EXTRACT »
---

From mboxrd@z Thu Jan  1 00:00:00 1970
From: Stefan Roese <sr-ynQEQJNshbs@public.gmane.org>
Subject: Re: [PATCH v5] spi: orion.c: Add direct access mode
Date: Wed, 20 Apr 2016 09:38:29 +0200
Message-ID: <571731F5.2010809@denx.de>
References: <1460974417-32375-1-git-send-email-sr@denx.de>
 <4509446.OJU128rpNa@wuerfel> <5715FD81.8090100@denx.de>
 <3956609.3ttDzXh866@wuerfel>
Mime-Version: 1.0
Content-Type: text/plain; charset=windows-1252; format=flowed
Content-Transfer-Encoding: 7bit
Cc: linux-arm-kernel-IAPFreCvJWM7uuMidbF8XUB+6BGkLq7r@public.gmane.org,
	Mark Brown <broonie-DgEjT+Ai2ygdnm+yROfE0A@public.gmane.org>,
	Thomas Petazzoni <thomas.petazzoni-wi1+55ScJUtKEb57/3fJTNBPR1lH4CV8@public.gmane.org>,
	Gregory CLEMENT <gregory.clement-wi1+55ScJUtKEb57/3fJTNBPR1lH4CV8@public.gmane.org>,
	Andrew Lunn <andrew-g2DYL2Zd6BY@public.gmane.org>, linux-spi-u79uwXL29TY76Z2rM5mHXA@public.gmane.org
To: Arnd Bergmann <arnd-r2nGTMty4D4@public.gmane.org>
Return-path: <linux-spi-owner-u79uwXL29TY76Z2rM5mHXA@public.gmane.org>
In-Reply-To: <3956609.3ttDzXh866@wuerfel>
Sender: linux-spi-owner-u79uwXL29TY76Z2rM5mHXA@public.gmane.org
List-ID: <linux-spi.vger.kernel.org>

On 19.04.2016 15:41, Arnd Bergmann wrote:
> On Tuesday 19 April 2016 11:42:25 Stefan Roese wrote:
>> On 18.04.2016 15:57, Arnd Bergmann wrote:
>>> On Monday 18 April 2016 15:00:52 Stefan Roese wrote:
>>>> On 18.04.2016 13:32, Arnd Bergmann wrote:
>>> Ok, so I looked up the datasheet again and understood now that it
>>> actually does both ways: a) the direct read/write that I had always assumed
>>> it did with automatic cmd/addr/data generation, and b) the mode where
>>> you do each write transfer separately as implemented by your patch.

---

WHAT THIS EXERCISE ASKS »
a - Restate word for word the stretch of the SPI patch email from "On 19.04.2016 15:41, Arnd" through "by your patch.".
b - In the SPI patch email, what mode does the patch named in the subject line add to spi: orion.c?
c - Summarize the SPI patch email in two sentences.

PROVIDED MATERIAL »

---

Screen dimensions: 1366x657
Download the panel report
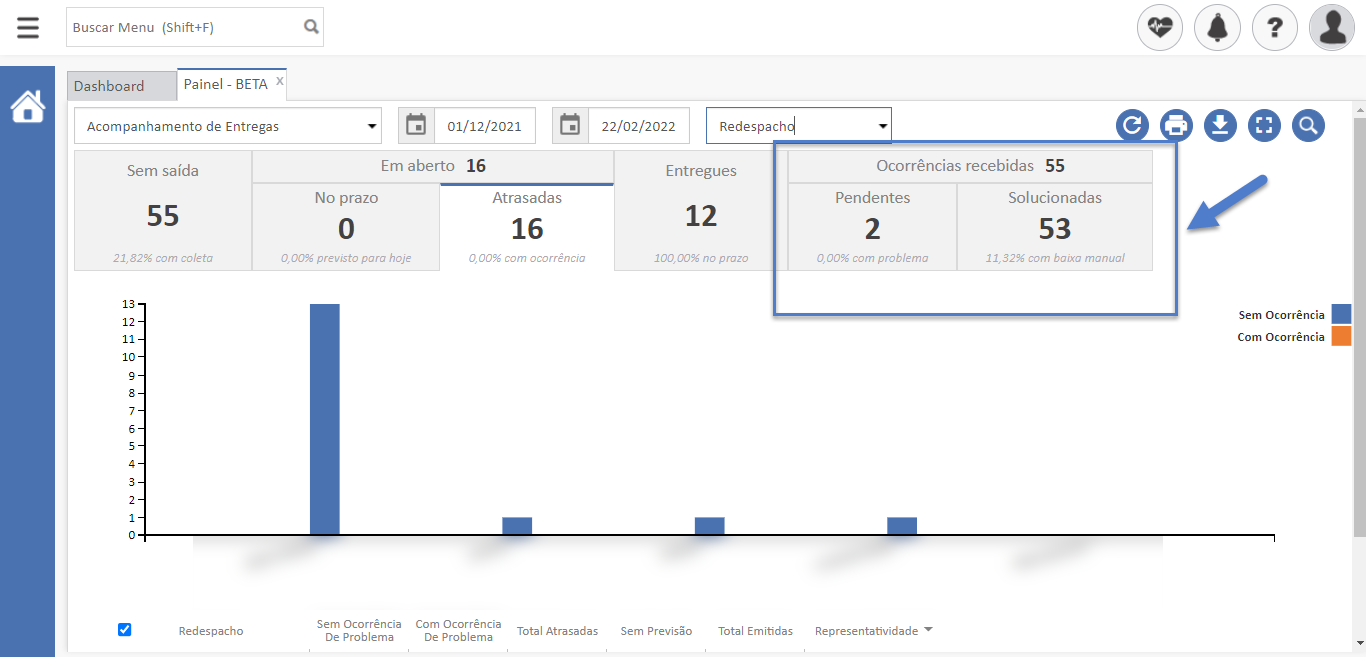1220,126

---

THE RESPONSES »
a -
On 19.04.2016 15:41, Arnd Bergmann wrote:
> On Tuesday 19 April 2016 11:42:25 Stefan Roese wrote:
>> On 18.04.2016 15:57, Arnd Bergmann wrote:
>>> On Monday 18 April 2016 15:00:52 Stefan Roese wrote:
>>>> On 18.04.2016 13:32, Arnd Bergmann wrote:
>>> Ok, so I looked up the datasheet again and understood now that it
>>> actually does both ways: a) the direct read/write that I had always assumed
>>> it did with automatic cmd/addr/data generation, and b) the mode where
>>> you do each write transfer separately as implemented by your patch.

b - Direct access mode.

c - Stefan Roese replies to Arnd Bergmann on April 20, 2016, in a thread about a v5 patch that adds direct access mode to spi: orion.c. In the quoted text, Arnd Bergmann says he looked up the datasheet again and now understood that it does both ways: a direct read/write with automatic cmd/addr/data generation, and a mode where each write transfer is done separately, as the patch implements.